EXTRACTO:
******************************
Sin ninguna duda, se encuentran en un grave peligro: teniendo empañado el ojo interior y contemplándose con él a sí mismos y a sus buenas obras exteriores, se atribuyen grados y grados de perfección; y así ensoberbecidos, se dedican a juzgar a los demás. No hay ya quien los convierta, si no es una ayuda extraordinaria de Dios. Por eso es más fácil que se convierta al bien un pecador público, que el que se tapa y se oculta bajo el manto de aparentes virtudes. 

Ahora ya puedes entender que, como te he dicho antes, la vida espiritual no consiste en esas cosas.
******************************
INFORMACIÓN PROPORCIONADA:
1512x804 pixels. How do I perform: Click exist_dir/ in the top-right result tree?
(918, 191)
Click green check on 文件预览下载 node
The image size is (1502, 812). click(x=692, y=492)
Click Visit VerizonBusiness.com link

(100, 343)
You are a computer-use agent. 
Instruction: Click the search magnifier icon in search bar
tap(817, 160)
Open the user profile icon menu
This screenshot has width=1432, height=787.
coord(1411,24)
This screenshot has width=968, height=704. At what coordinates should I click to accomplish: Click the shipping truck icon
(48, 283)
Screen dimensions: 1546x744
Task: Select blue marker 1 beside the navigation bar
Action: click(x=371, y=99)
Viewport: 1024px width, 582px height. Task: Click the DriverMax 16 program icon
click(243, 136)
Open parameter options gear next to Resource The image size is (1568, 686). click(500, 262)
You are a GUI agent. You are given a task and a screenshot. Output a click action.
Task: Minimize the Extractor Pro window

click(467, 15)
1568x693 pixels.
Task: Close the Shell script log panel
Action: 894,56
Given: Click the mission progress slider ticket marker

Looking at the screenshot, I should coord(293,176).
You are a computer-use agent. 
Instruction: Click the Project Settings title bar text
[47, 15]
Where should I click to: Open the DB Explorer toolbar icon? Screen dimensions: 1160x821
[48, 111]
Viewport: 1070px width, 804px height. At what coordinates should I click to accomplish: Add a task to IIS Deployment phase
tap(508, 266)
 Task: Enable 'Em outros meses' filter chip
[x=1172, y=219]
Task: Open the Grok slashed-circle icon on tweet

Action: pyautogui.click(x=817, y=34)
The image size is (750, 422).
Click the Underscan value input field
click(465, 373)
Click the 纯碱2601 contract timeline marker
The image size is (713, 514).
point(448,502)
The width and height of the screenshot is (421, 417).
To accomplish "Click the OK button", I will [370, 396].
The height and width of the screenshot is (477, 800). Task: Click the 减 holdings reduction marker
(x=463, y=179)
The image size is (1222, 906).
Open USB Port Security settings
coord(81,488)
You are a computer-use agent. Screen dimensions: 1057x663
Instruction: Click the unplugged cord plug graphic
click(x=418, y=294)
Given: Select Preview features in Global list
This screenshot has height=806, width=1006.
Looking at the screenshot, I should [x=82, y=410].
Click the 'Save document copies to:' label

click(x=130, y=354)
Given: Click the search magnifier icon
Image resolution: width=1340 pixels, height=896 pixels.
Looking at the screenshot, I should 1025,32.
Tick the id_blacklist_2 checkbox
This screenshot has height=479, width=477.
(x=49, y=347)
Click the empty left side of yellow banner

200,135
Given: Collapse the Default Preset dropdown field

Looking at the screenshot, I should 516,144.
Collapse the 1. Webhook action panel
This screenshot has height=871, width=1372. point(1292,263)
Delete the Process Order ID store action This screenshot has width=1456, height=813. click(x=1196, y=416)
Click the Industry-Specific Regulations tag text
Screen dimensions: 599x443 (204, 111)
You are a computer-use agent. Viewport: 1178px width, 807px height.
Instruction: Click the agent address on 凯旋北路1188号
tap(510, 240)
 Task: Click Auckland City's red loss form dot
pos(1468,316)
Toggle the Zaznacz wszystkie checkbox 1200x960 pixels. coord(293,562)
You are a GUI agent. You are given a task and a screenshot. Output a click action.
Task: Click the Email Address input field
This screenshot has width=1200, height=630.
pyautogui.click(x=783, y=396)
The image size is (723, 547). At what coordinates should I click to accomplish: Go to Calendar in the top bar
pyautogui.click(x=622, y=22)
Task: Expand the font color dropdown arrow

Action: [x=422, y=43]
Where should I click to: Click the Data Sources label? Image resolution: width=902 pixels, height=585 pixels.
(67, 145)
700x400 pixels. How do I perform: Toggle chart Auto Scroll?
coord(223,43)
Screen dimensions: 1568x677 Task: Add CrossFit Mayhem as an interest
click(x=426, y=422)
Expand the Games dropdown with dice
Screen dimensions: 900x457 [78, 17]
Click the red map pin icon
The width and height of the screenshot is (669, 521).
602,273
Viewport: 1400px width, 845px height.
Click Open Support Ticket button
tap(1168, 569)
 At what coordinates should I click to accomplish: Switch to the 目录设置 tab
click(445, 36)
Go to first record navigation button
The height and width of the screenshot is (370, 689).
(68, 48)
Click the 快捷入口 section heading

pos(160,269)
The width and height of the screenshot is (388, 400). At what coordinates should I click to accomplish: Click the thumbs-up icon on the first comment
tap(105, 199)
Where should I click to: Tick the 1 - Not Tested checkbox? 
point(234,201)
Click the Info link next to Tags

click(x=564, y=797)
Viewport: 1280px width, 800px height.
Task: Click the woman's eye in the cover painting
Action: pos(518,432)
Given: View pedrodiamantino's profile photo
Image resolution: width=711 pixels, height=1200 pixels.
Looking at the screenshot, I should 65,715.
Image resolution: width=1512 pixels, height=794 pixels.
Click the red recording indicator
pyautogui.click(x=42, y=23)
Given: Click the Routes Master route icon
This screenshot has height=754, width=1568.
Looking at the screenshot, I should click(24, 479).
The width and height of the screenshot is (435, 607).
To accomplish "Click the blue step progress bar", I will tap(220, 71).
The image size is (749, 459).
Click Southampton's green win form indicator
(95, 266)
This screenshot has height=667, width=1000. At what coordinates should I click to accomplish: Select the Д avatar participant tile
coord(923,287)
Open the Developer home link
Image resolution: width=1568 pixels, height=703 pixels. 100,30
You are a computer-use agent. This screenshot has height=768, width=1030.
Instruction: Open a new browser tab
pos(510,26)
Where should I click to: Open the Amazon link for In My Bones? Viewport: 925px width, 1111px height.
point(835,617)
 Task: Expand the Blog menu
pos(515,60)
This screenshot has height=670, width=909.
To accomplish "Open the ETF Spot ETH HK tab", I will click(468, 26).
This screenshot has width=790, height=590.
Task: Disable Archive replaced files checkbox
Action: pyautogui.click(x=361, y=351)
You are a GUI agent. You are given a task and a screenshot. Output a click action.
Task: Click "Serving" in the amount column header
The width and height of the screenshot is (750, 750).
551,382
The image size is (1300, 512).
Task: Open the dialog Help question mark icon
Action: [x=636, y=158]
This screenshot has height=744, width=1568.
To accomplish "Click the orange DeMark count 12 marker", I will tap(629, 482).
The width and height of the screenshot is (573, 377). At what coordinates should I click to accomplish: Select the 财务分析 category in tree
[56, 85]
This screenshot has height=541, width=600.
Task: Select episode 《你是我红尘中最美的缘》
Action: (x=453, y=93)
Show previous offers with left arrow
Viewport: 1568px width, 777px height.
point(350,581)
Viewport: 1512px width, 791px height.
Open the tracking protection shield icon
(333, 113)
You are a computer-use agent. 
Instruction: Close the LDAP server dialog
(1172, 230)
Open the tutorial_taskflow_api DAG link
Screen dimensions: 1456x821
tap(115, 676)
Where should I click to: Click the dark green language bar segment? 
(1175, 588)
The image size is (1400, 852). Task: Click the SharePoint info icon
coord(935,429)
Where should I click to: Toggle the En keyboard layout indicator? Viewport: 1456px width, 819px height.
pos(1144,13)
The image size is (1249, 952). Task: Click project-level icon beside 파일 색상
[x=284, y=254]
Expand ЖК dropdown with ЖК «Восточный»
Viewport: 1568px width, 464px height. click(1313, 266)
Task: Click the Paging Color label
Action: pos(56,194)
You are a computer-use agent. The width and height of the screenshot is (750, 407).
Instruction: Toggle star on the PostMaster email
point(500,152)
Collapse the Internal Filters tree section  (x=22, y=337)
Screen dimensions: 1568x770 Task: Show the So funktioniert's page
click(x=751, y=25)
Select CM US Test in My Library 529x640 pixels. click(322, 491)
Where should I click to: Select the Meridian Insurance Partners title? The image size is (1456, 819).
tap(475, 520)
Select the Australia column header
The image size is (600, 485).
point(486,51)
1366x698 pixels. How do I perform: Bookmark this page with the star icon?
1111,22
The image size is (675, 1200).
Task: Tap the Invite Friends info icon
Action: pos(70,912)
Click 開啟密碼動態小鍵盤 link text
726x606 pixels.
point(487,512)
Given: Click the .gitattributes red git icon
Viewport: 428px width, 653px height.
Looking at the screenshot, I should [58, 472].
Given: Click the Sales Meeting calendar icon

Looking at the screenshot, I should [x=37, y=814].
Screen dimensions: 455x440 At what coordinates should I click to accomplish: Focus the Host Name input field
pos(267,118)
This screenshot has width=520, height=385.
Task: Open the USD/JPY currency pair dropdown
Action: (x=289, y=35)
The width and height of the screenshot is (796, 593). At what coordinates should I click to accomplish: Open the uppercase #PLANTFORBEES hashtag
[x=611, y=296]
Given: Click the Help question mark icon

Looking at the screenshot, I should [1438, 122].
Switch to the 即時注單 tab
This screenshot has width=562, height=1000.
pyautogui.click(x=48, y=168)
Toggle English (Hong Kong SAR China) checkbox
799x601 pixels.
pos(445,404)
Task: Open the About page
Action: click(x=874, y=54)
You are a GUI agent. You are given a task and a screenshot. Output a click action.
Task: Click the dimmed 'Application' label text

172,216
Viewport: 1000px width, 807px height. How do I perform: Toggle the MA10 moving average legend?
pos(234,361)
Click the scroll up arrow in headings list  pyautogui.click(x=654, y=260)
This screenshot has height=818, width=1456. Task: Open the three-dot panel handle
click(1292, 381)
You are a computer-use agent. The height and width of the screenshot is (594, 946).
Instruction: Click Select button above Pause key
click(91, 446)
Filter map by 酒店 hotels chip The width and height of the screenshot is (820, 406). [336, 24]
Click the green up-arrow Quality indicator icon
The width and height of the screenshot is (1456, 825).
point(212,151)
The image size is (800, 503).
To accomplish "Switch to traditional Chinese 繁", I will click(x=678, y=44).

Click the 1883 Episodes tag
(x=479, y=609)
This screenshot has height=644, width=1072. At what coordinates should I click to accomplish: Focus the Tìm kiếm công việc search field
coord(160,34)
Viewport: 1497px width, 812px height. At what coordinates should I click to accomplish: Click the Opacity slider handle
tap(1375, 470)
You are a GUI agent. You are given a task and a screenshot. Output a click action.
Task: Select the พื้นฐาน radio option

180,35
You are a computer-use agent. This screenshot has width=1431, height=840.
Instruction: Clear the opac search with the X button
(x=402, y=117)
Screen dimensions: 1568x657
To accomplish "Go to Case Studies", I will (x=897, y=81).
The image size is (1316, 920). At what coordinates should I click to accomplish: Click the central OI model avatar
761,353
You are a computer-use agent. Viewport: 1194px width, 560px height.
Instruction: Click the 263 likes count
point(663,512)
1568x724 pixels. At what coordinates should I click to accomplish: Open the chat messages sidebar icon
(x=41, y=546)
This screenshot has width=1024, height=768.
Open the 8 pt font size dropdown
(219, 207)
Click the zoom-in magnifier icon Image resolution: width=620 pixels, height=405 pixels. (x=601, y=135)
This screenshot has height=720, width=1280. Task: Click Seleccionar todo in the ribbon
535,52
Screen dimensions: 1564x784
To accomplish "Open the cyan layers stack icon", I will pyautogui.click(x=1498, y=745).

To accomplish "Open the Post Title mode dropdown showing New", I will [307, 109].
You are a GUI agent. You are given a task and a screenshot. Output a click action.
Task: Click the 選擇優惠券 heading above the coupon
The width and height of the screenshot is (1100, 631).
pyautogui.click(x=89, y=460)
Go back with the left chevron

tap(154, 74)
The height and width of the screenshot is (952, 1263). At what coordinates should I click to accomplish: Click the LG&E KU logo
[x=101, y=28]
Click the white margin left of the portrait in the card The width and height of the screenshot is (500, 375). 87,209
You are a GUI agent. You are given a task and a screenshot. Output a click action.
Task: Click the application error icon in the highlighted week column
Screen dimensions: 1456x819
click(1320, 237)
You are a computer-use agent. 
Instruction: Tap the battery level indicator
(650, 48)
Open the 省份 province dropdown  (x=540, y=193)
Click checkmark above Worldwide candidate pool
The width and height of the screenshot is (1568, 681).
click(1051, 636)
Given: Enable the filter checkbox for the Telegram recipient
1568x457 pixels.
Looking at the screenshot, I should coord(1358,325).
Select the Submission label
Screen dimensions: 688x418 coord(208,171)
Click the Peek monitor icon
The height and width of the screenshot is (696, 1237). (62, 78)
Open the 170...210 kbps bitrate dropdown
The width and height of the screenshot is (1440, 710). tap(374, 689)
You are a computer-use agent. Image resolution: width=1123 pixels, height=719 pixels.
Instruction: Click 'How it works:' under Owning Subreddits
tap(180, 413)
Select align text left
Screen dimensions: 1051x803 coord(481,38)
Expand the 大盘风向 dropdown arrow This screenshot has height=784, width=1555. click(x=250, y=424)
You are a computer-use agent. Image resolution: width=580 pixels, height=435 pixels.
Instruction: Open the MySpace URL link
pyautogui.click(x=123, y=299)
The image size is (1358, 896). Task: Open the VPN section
******************************
Continúa el extracto sobre la vida espiritual a partir de su última oración. Los registros no guardan ninguna relación con el extracto.

La vida espiritual, efectivamente, no consiste sino:

  • en el conocimiento de la bondad y grandeza de Dios y de nuestra nada einclinación al mal;
  • en el amor a él y en el desprecio de nosotros mismos;
  • en nuestro sometimiento no sólo a él, sino a toda criatura por su amor;
  • en la renuncia a todo querer nuestro y en la total entrega a su voluntad;
  • y en querer y hacer todo eso por pura gloria suya, con el único deseo de agradarle, y porque él así quiere y merece ser amado y servido.

Esta es la ley de amor impresa por la mano del Señor en los corazones de sus fieles servidores. Esta es la renuncia de nosotros mismos que él nos pide (Lc 9, 23). Este es el yugo llevadero y su carga ligera (Mt 11, 30). Esta es la obediencia a la que nos llama con su ejemplo y con su palabra nuestro Redentor y Maestro.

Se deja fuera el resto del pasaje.